Missouri began play in the Big 6 in 1928, with five conference mates they knew very well: Iowa State, Kansas, Kansas State, Nebraska and Oklahoma. Over the next 83 years, they would get to know six new conference rivals: Colorado in 1948, Oklahoma State in 1960, and four teams in 1996: Baylor, Texas, Texas A&M and Texas Tech.

Next year, they will introduce themselves to 12 new rivals.

Never mind the degree to which Mizzou may succeed in their new home (we'll discuss that soon enough), and never mind the reasons behind such a move (we already have discussed it, and I'm sure we will again). This is, quite simply, the most significant move Missouri has made in, basically, a century of athletics. It changes everything we thought we knew about the future of Missouri athletics, and it changes how we look at the present. But for those most concerned or in objection of such a move, here's something it doesn't change: the past.

Paul Christman still torched Nebraska in 1939.

Norris Stevenson's long runs still carried Mizzou to victory over Oklahoma (and a No. 1 ranking) in 1960.

Joe Moore, Mel Gray and company still ran all over the Big 8 in 1969.

Mizzou still beat Nebraska in 1978, and it was still one of the greatest games ever played.

Mizzou and Kansas State still played some crazy, intense basketball games in the 1980s.

Mizzou still went undefeated in the Big 8 in 1994.

Mizzou still beat Oklahoma State in double overtime in 1997, and in triple overtime in 2001.

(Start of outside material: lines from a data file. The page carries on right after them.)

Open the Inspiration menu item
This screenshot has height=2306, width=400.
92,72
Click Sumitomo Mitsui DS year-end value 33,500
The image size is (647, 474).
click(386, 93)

Devin West and Ernest Blackwell still out-dueled Ricky Williams and Texas at Faurot Field in 1997.

Mizzou still beat Iowa State in four overtimes at the Hearnes Center in 2001.

Brad Smith still rushed for ~600 yards versus Texas Tech in 2003.

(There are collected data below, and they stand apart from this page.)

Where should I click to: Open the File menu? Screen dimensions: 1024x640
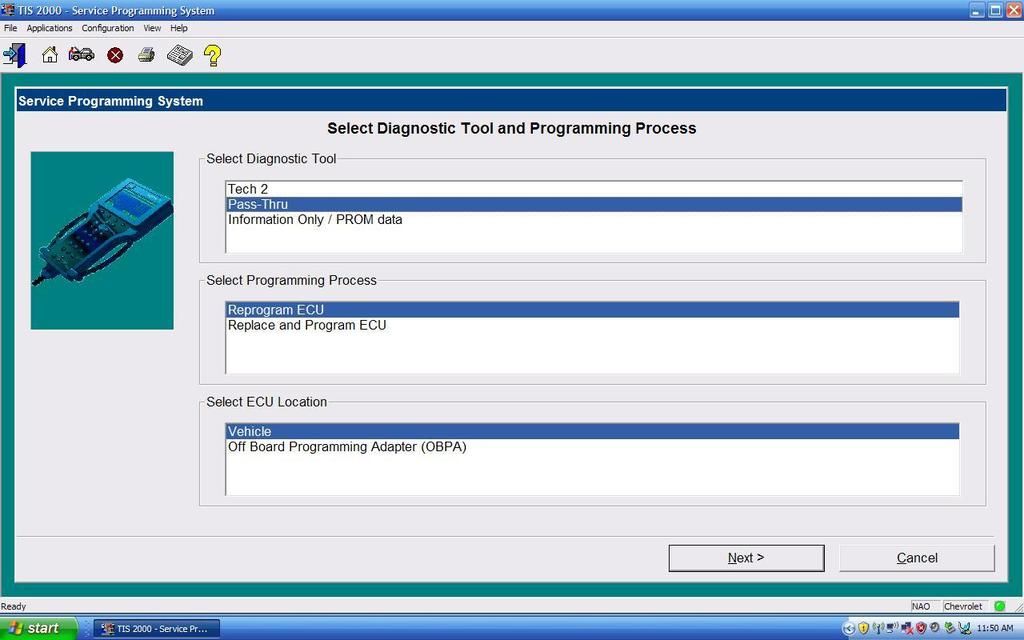click(11, 28)
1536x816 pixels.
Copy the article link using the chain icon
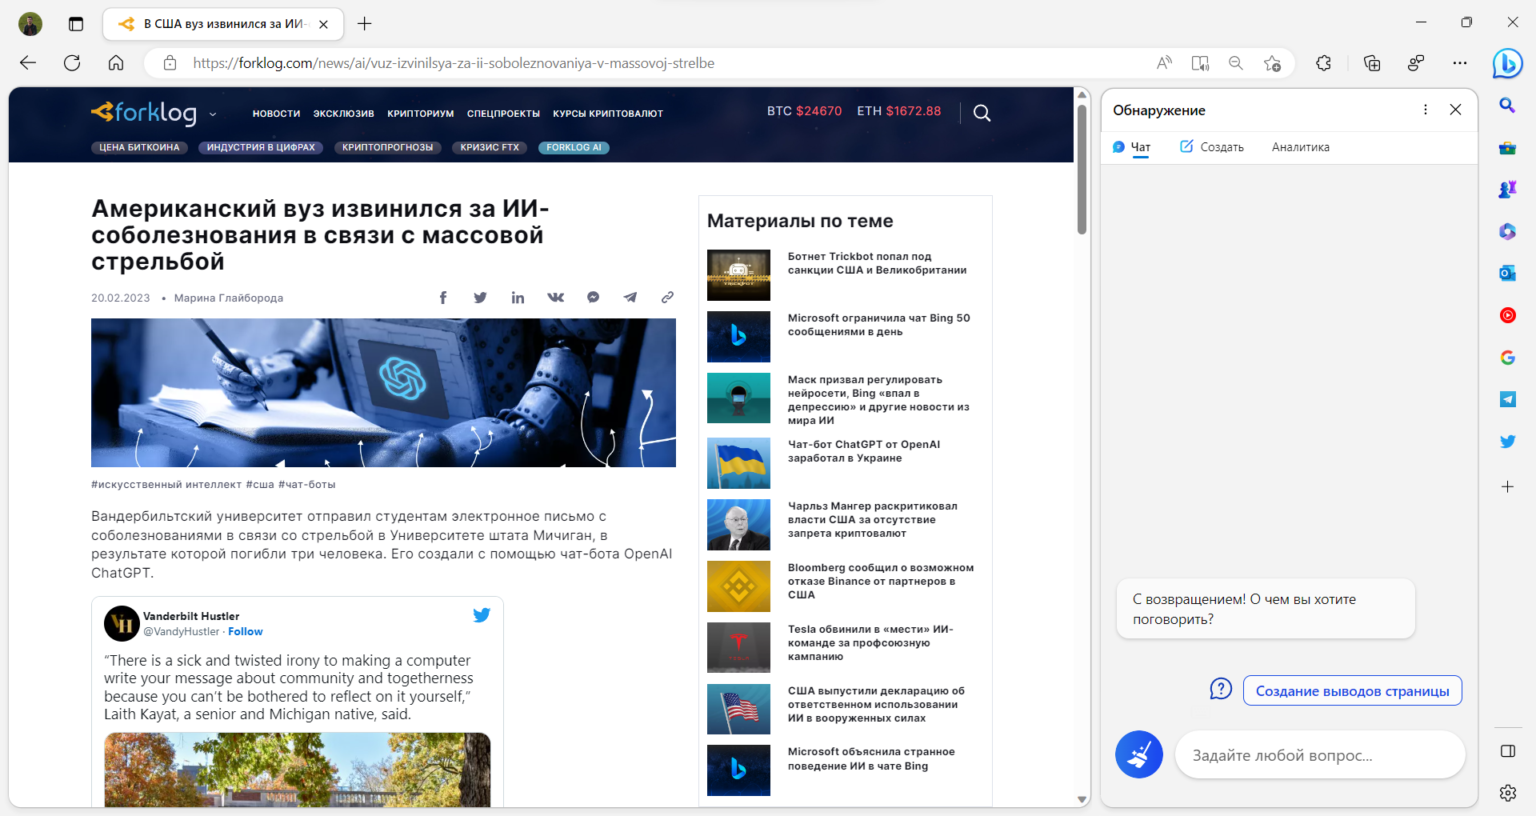(x=667, y=297)
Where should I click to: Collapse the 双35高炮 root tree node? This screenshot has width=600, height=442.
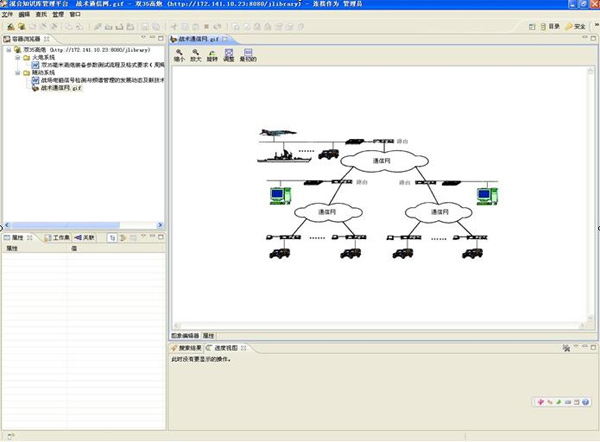coord(7,49)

Jeff Wolfert still bombed in the game-winning field goal in Waco in 2008.

Mizzou still won this game.

And this one.

And this one.

None of this changes. It all still happened, and it is all still part of a fun, interesting (and, yes, often miserable) history. Everything that has made us Mizzou fans remains the same; it is all just moving into a new neighborhood.

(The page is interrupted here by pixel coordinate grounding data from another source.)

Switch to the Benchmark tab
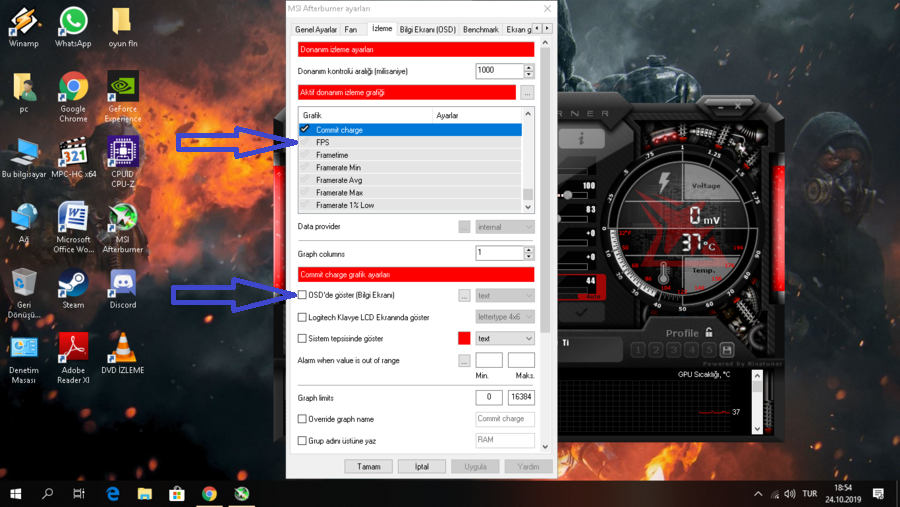900x507 pixels. [x=480, y=30]
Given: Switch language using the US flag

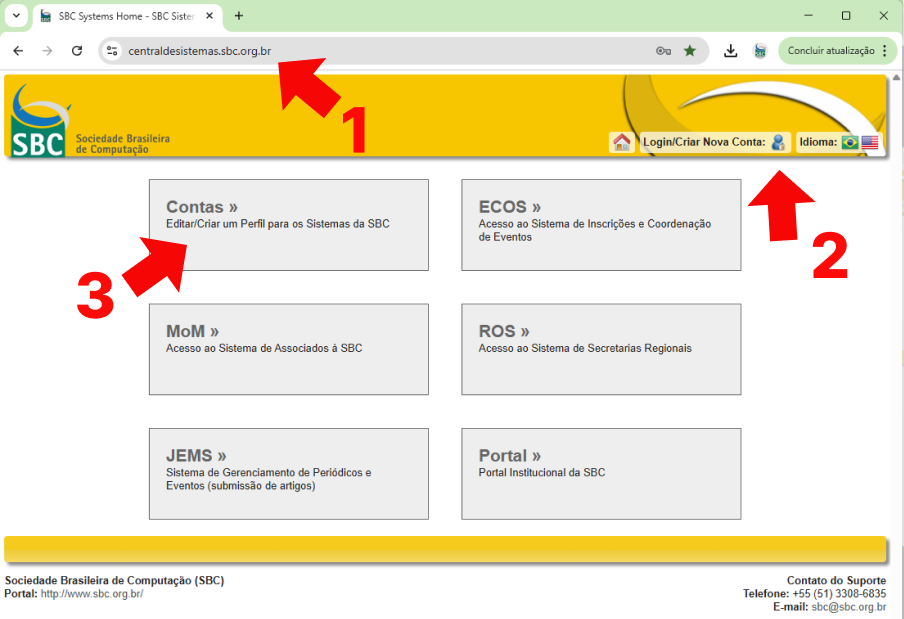Looking at the screenshot, I should [870, 142].
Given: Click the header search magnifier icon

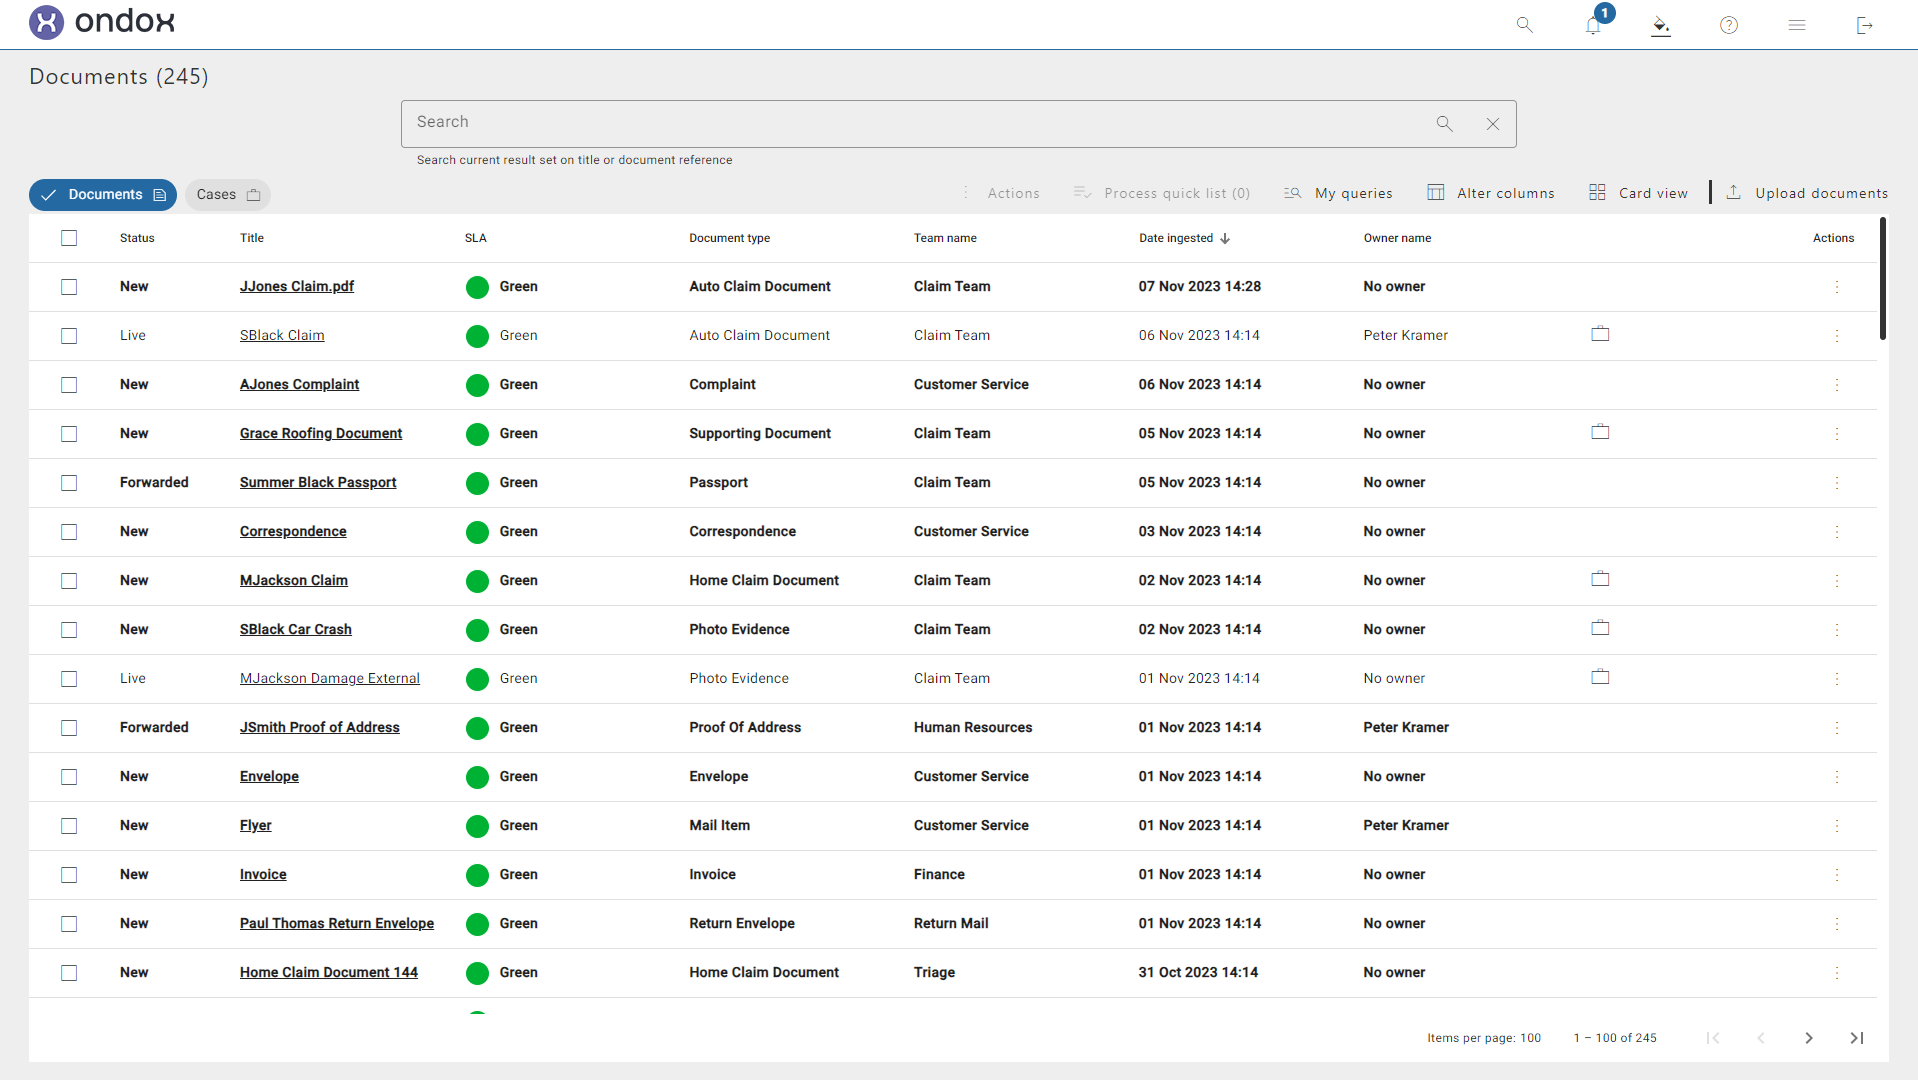Looking at the screenshot, I should (1524, 25).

When the football (and basketball, and baseball, and softball, etc.) schedule comes out next year, there will be a lot of new, intriguing names on it. Odds are good that we will not notice, at first, that teams like Kansas State and Iowa State -- teams that have been a part of Missouri's schedules for a century now -- are not a part of it. We will be distracted by shiny, new names like Tennessee and Georgia. Similarly, KSU and ISU fans will be spending a lot more time getting to know TCU and West Virginia than mourning the loss of Missouri.

History is amazing; it is what makes college sports so riveting. Traditions and memories are inherent in how and why you became a fan. But those memories are memories more because of your school than because of the opponent. Missouri now sets about creating new rivalries with schools that have rather significant histories themselves. They will get to know us, we will get to know them, and after a few years, a new set of memories will have formed. Mizzou will look forward to playing Team A because of what happened in 2013, and they will really want revenge on Team B for how they lost in 2015. Rivalries will grow, and the intensity with which we have always followed Missouri athletics will not change.

Conference realignment, and the instability it has brought with it, are changing the landscape of college sports. We can mourn the role money has played in these developments, and we can take heat for our own role. But change has come. It is a brand new day for Missouri athletics, and I couldn't be more excited, anxious and ready. We say goodbye to old friends, we introduce ourselves to new ones, and we cheer on Missouri like we always have.